Simply put, an employee value proposition is what you offer employees that makes them want to work there. If you’re thinking that sounds like a standard benefits package, you’re not wrong – but it’s more nuanced than just health insurance, free soda, and PTO days. It also encompasses your company’s values and culture, which might be hard to define when you’re first starting out.

How do you figure out what your employee value proposition actually is? It requires some thought, and probably some insight from other people within your company, but it’s not enormously difficult to determine.

Consider the following elements – they can all make up a portion of your EVP.


If you’re trying to define your employee value proposition in an attempt to sway more candidates in your direction, think about what you offer that your employees value.

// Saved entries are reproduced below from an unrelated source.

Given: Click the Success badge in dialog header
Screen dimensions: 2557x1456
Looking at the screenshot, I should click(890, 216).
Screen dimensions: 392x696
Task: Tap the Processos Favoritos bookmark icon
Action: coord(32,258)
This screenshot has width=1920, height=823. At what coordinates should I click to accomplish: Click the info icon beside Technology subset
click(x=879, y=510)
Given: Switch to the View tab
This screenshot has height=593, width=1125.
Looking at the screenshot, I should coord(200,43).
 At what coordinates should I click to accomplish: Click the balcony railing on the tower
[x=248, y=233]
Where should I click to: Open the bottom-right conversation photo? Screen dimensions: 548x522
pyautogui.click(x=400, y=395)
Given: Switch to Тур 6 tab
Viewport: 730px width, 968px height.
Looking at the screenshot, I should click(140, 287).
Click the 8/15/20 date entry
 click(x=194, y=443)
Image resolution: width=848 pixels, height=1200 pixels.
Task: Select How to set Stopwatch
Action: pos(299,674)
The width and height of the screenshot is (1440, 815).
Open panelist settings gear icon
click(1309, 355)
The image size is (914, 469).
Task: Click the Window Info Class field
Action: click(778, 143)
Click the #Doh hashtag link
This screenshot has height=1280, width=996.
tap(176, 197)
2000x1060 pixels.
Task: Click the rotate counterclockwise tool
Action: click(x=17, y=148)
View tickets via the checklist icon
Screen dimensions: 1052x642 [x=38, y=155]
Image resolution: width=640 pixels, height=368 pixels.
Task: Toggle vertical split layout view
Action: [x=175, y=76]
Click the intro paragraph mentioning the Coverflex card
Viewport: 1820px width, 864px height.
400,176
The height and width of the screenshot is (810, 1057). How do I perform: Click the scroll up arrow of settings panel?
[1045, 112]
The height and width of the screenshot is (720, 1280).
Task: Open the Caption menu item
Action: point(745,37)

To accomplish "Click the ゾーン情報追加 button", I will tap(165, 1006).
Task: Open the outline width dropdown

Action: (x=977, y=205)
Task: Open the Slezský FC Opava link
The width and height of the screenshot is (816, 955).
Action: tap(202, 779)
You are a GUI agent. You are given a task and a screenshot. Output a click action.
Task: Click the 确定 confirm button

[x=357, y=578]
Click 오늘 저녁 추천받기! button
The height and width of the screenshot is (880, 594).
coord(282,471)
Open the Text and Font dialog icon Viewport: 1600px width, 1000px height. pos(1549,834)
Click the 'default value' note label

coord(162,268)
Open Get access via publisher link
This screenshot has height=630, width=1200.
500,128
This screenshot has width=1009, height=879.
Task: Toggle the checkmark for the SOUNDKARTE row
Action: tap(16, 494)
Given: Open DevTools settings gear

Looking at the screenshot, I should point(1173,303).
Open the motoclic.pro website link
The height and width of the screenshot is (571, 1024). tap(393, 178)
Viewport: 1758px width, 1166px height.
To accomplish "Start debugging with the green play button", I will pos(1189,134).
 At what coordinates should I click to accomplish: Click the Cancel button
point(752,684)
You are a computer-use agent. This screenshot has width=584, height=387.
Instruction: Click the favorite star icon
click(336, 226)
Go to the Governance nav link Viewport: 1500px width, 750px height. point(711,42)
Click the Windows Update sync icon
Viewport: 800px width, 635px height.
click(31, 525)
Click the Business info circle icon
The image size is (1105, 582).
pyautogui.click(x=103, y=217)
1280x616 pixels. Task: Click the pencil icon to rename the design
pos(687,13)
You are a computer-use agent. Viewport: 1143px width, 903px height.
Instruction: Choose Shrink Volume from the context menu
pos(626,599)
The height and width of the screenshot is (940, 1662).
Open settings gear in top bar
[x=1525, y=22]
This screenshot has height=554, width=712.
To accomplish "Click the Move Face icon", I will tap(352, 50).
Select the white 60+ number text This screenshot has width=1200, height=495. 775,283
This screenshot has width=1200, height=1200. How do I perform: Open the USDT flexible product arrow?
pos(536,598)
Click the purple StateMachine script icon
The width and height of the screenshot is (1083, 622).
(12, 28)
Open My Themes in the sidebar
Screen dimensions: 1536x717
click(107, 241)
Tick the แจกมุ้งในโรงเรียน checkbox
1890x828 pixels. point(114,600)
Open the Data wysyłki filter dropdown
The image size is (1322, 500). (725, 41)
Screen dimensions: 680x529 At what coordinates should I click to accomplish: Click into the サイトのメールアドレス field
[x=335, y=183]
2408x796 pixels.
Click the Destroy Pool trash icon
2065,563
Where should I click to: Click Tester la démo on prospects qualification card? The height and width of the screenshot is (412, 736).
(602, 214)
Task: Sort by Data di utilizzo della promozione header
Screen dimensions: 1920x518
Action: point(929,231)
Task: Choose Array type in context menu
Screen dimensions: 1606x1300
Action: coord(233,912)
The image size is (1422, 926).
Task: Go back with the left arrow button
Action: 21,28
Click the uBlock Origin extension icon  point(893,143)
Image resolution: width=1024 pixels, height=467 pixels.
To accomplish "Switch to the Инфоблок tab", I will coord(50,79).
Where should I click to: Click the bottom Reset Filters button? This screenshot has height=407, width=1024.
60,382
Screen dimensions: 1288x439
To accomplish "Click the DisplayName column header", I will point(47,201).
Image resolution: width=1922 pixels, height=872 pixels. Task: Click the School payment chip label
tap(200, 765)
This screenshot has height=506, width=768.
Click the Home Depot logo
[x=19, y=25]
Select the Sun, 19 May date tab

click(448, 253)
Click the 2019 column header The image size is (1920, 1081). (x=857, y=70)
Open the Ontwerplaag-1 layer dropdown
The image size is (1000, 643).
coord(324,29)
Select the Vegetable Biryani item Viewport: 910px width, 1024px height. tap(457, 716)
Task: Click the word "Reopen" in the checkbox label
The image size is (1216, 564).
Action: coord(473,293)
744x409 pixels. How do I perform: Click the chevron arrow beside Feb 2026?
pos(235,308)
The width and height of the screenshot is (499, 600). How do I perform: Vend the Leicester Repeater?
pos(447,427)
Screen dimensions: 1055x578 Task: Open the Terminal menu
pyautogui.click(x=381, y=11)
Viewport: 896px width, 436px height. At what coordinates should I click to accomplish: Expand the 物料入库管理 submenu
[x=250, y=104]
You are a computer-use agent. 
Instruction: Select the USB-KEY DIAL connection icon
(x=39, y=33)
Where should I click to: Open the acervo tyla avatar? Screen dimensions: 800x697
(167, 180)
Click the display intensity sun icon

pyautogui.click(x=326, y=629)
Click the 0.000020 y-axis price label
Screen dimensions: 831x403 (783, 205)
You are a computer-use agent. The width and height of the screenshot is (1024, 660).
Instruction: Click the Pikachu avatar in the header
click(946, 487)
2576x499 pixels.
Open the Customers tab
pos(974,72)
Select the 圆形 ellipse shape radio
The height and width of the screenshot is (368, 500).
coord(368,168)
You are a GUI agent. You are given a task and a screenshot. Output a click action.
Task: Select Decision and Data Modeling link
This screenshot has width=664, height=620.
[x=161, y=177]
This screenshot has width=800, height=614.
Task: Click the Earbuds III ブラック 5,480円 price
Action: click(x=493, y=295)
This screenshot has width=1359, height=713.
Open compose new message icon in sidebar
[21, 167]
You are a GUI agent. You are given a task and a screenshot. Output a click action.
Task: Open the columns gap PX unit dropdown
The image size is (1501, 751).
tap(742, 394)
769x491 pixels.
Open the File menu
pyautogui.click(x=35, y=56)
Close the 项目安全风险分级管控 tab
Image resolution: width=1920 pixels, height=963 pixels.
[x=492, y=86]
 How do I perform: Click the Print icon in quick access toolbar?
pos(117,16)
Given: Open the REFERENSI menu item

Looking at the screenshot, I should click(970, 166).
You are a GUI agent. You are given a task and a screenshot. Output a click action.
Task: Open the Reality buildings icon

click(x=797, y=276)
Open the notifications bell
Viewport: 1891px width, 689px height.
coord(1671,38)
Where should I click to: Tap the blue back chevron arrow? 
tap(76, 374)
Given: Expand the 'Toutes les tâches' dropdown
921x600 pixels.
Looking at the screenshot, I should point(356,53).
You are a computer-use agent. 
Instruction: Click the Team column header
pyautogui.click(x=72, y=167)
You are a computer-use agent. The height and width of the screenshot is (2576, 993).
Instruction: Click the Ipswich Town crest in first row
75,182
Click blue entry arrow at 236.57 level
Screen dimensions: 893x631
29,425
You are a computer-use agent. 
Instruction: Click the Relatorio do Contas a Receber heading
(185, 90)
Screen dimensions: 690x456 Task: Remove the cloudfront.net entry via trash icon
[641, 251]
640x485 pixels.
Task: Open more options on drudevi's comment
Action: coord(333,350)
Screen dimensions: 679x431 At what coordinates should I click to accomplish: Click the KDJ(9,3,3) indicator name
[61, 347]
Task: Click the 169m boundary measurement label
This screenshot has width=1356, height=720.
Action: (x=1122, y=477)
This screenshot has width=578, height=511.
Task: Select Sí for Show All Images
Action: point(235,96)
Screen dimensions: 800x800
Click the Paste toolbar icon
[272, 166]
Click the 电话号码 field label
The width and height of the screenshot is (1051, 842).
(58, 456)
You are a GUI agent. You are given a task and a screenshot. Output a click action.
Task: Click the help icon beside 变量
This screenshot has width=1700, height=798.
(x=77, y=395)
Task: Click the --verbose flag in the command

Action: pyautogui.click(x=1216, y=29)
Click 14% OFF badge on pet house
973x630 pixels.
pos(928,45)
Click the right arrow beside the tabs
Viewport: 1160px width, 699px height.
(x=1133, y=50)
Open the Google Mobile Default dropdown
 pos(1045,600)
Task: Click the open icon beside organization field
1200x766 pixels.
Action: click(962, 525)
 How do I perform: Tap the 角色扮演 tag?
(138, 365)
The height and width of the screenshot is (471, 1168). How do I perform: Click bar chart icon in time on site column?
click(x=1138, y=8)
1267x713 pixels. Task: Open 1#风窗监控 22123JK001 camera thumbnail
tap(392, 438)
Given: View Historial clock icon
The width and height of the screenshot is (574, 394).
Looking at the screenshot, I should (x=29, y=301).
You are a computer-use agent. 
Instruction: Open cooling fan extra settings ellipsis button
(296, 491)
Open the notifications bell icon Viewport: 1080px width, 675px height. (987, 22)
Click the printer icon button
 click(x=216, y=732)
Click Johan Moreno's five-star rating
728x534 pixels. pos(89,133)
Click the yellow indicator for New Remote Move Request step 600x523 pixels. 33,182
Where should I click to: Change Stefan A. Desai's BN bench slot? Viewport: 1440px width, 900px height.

Sometimes these items fall squarely on the benefits or compensation side of things. Competitive pay, retirement accounts or pension programs, health insurance, stock options, and annual bonuses are all things people care about that have their place in an employee value proposition.


When you’re creating your brand’s employee value proposition, don’t stop with the things that have a dollar sign attached. As hiring managers have learned over the past decade, candidates care about more than just the compensation. Make a list of perks you offer that aren’t traditional “benefits.”

Does your company provide unique learning and experience opportunities? Is the environment casual rather than strictly business-formal? Perhaps your team attends industry events or provides access or otherwise closed off organizations. Do certain teams have role rotation initiatives that let people develop their careers while gaining exposure to new teams and projects?

Benefits that increase a person’s quality of life and personal/professional gross can be just as valuable, if not more, than traditional financial benefits.


Your corporate culture is a huge factor in a candidate’s decision to accept or decline a role. Consider yours, honestly, and determine how you can package it into your EVP.

Does your company put an emphasis on culture by hosting regular social events? Happy hours, lunch and learns, game nights and industry networking sessions are all more than ways for employees to chat and get to know one another – they’re critical to building a strong company culture and adding to your value proposition. Do your teams embrace open, honest feedback year-round instead of just during an annual review process? This is a great example of a culture that people want to work with and, therefore, should be highlighted.


What does your company stand for? What traits does it want to see in employees, customers, or other stakeholders? All brands, including those that are for-profit, have values that speak to candidates. Maybe your organization is committed to sourcing fair-trade items, limiting carbon emissions, or hiring diverse employees and suppliers. Some businesses donate to different nonprofits, local charities, or host blood drives with the Red Cross. Others have quarterly volunteer days, during which employees spend their time helping others, rather than doing their day jobs. These are things that can – and should – be highlighted in your employee value proposition. Job seekers want to work for companies that do good, so showcase your values and commitments in your EVP.

You have an employee value proposition. What’s next?

Use it! You don’t need to put an EVP out on your careers site and ask current employees to plaster it all over their LinkedIn profiles, but don’t be afraid to work the key elements into your job descriptions and careers page. When you’re sharing, figure out what really sets you apart as an employer.

Why would someone choose your company over someone else in the industry or a completely different company down the street?

What do you have to offer that’s different and enticing?

If you’re interviewing great candidates, share your value proposition with them. Remember, an interview is a two-way street – you need to see if an applicant can do the job and mesh well with the team, but a prospective employee is also evaluating your company to see if it’s somewhere they can envision working. Being able to speak to your company’s perks, values, and culture, in addition to standard benefits, will offer candidates more insight to your brand and – hopefully – have them eager to accept an offer.